3. Review of MR20 on September 6, 2012, at approximately 2:00 PM revealed the patient was ordered Diprivan in the Emergency Department when he/she was intubated and placed on mechanical ventilation on July 18, 2012. The order noted the Diprivan was to be titrated PRN "not exceed 50." No sedation level was indicated to guide nursing staff in determining how to titrate the medication to maintain the level of sedation desired by the physician. Further review of the medical record revealed the medication was adjusted six times without any order designating what sedation level was desired. Interview with EMP21 at the time of the review confirmed there was no desired level of sedation included in the physician order and revealed, "The order doesn't say, but the physician likes the sedation level to be around negative 2."
Tag No.: A0827
Based on review of facility documents and medical records (MR), and employee interview (EMP), it has been determined that the facility failed to provide documentation in the patients' medical record that the freedom of choice list was given to the patient or person acting on the patient's behalf in three of three charts reviewed for patients discharged with home health. (MR1, MR2, and MR3)
Review of the facility's procedure for discharge planning revealed, " ... The Discharge Coordinator will assist patients and their families with obtaining such services as ... medical equipment, ... home nursing visits, when necessary the patient and or family member will be referred to the appropriate community agency which can best assist them in obtaining the service needed."

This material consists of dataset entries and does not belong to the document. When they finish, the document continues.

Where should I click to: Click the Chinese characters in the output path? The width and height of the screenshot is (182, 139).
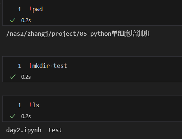[131, 34]

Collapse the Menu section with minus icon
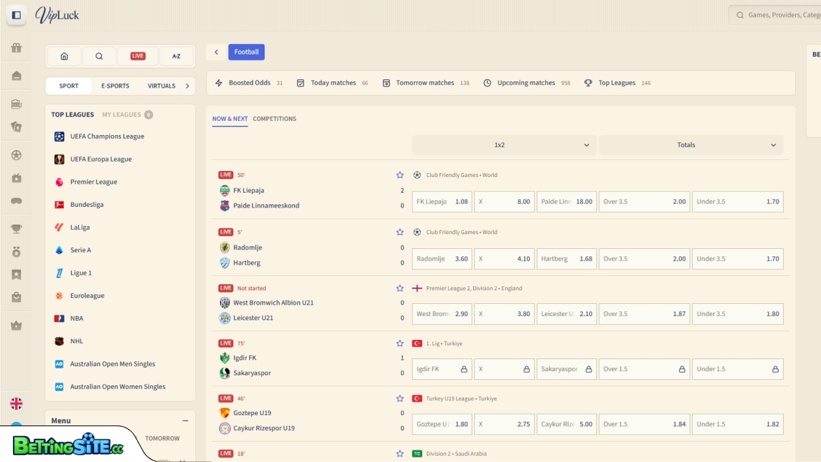click(185, 420)
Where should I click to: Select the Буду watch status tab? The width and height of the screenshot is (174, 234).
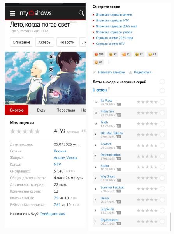[41, 110]
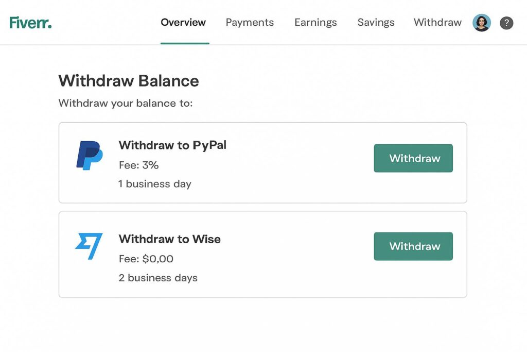Switch to the Overview tab
527x352 pixels.
[x=183, y=23]
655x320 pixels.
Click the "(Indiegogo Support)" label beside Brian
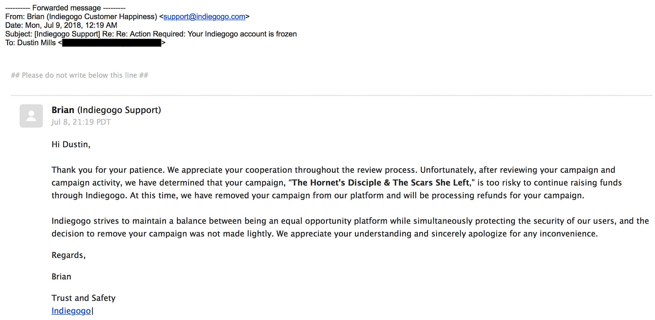pyautogui.click(x=119, y=110)

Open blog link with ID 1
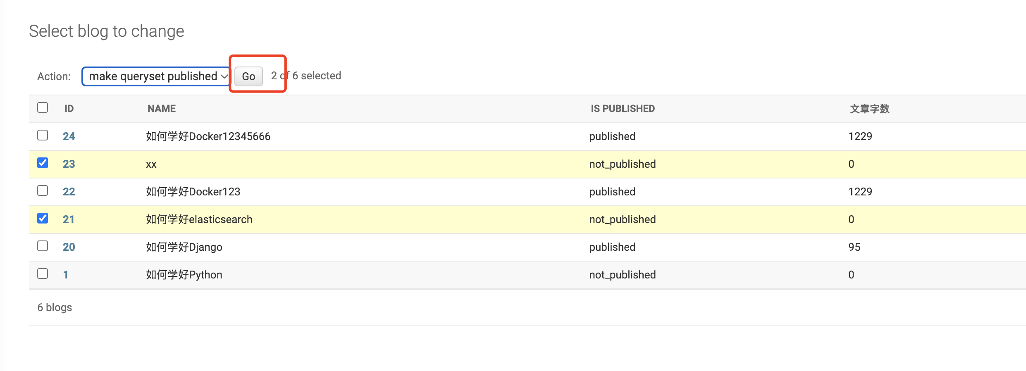tap(65, 275)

Review of the facility policy for social service discharge planning revealed, " ... Goals: ... 4. Provide facility and community resource information for patients and family awareness/ involvement in decision making ..."
Review of the facility policy for Social Service/ Discharge Planning, Social Service Referrals Procedure states, " ... Responsibility Social Service/ Discharge Coordinator ... 4. Document on patient's record."
1. Review of MR3 on September 6, 2012, at 11:30 AM revealed an order for a Home Health referral on July 17, 2012, at 10:10 AM. The order read, "Home Health consult for wound care and follow up in the office on July 20, 2012." There is no documentation of the patient being provided a list of Home Health Agencies from which to choose.
2. Review of MR2 on September 6, 2012, at 11:15 AM revealed an order for home health on December 6, 2011. A note on December 6, 2011, at 1:11 PM states "Discharge to home and will follow with physician. Home Health Care to follow at time of discharge." There is no documentation of the patient being provided a list of Home Health Agencies form which to choose.
3. Review of MR1 on September 6, 2012, at 11:00 AM revealed an order for Home Health which was written on August 1, 2012. at 10:45 AM, "Home health for nursing and physical therapy, and home oxygen." The social services note documented, "Discharge to home and will follow with physician. [Patient] will continue with services from Ellwood Respiratory where [patient] has [his/her] oxygen. Now orders faxed ... [Patient] will be followed by Ellwood City Home Health."
Interview with EMP2 and EMP6 on September 6, 2012, at 1:20 PM confirmed that if there is no documentation in the computer system, then freedom of choice would not be documented in the medical record.